* YOUR TASKS *
**1)** In the thread about fishing where the Shade River meets the Ohio, why does RiverWader ask whether anyone has fished that spot? Answer in one to three sentences.
**2)** Using the Shade River fishing thread, answer each question briefly:
(a) According to the men saugeye2 talked with, what do they catch at the mouth?
(b) What did saugeye2 see by the bank at the state access area?
(c) How often does saugeye2 drive by the spot?
**3)** Write the next post in the Shade River fishing thread, picking up after its last line.

# Ohio River / Shade River



## RiverWader (Apr 1, 2006)

Anyone ever fish Where the Shade River dumps into the Ohio? I drive by it everyday and have been wanting to try it, But wanted to see if anyones ever had any luck there before driving down there.


----------



## saugeye2 (Feb 15, 2009)

thats funny, i drive by there at least twice a week. never fished it, talked with a couple guys said they catch saugeyes at the mouth,if u go back rd. and go to the state access area their i have seen a couple of small muskies by the bank up in the shade. pretty clear water on the shade. if u had a small bot u could go at least a mile through their if no trees were across.


----------



## striperswiper (Oct 14, 2008)

* DATASET CONTENT *

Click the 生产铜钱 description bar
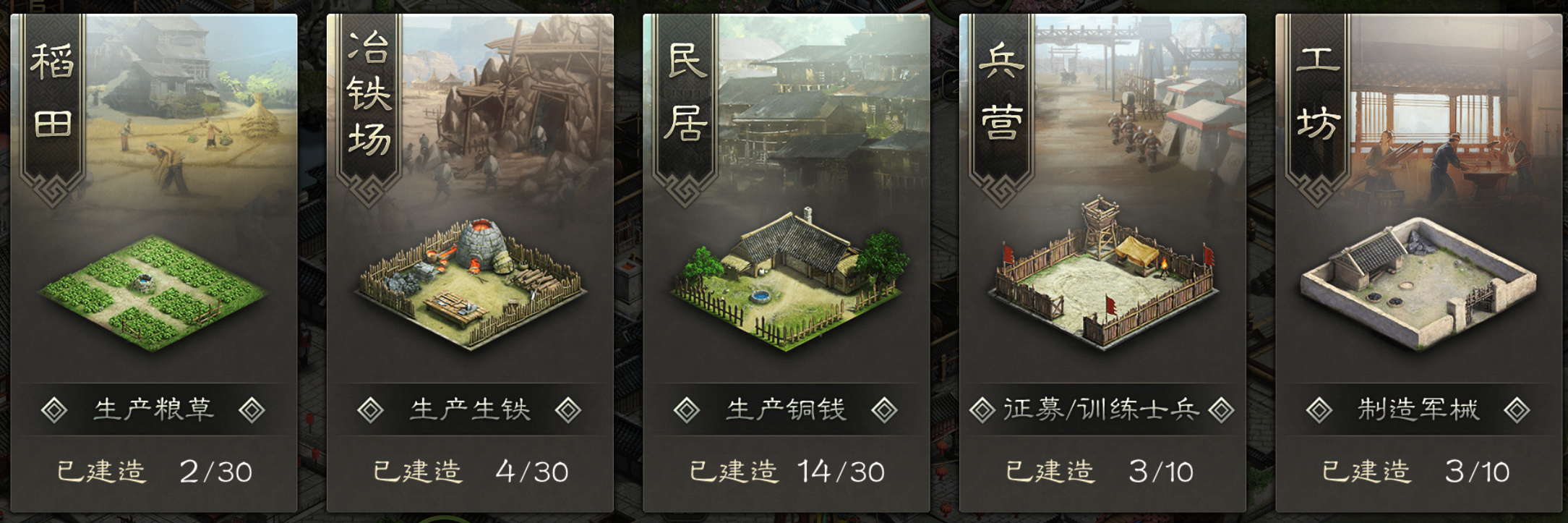 [x=787, y=409]
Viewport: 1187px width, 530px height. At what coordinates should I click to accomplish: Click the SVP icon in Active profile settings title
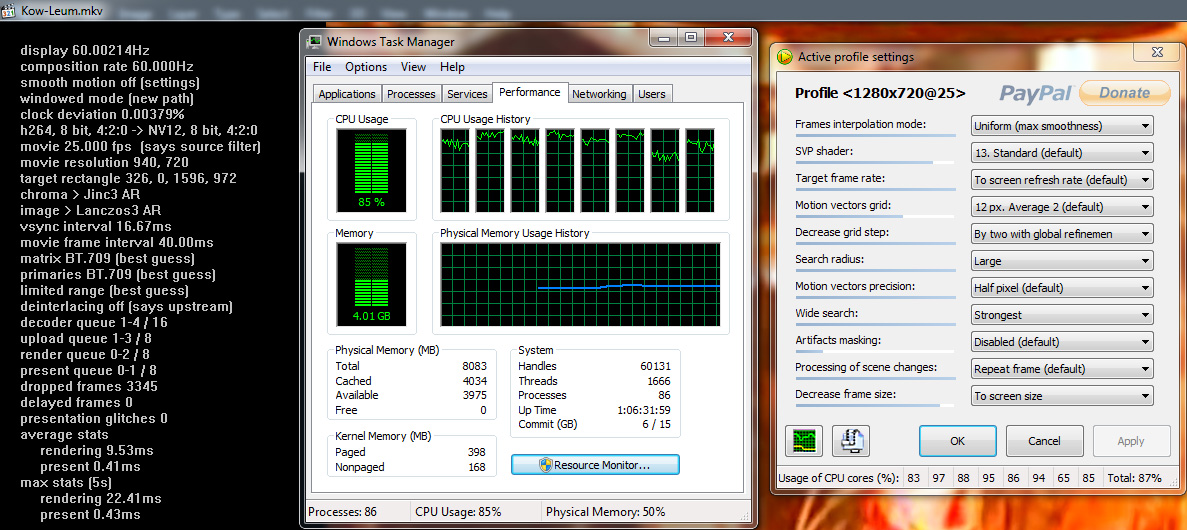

* WRITTEN RESPONSES *
**1)** RiverWader drives by the spot every day and wants to try fishing it. Before making the trip, RiverWader wants to find out whether anyone has had luck there.

**2)**
(a) Saugeyes.
(b) A couple of small muskies.
(c) At least twice a week.

**3)**
if u go down the road and stay right dont go up the hill and ull come to a steep bank i fish there reagularly probly 10 or 11 times a month all summer and have caught channel cats up to 15lbs,Muskie up to 10lbs,L.M Bass up to 5lbs,Smallies up to 3lbs,flattys up to 39lbs,saugeye up to 4 or 5lbs i have caught pretty much everything outta there its a fun spot this year was thinking bout shoving a boat down the hill and goin up into the river the spot is not far from the mouth ive fished the mouth a few times and caught some hybrids on minnows theres alot to get hung up on though its an allaround great spot ive done some of my best fishing there the water is deep and clear most of the time there are alot of big snapping turtles swimming in there though so beware before trying to land something if ur not sure what it is ive seen them up to 40lbs some pretty big snappers lol i hope i was of some help and good luck! oh and also the bait of choice wld be minnows thats what ive done best with!


----------



## saugeye2 (Feb 15, 2009)

u talkin about the parking are before u go up the hill, has and old gate u go through?


----------



## striperswiper (Oct 14, 2008)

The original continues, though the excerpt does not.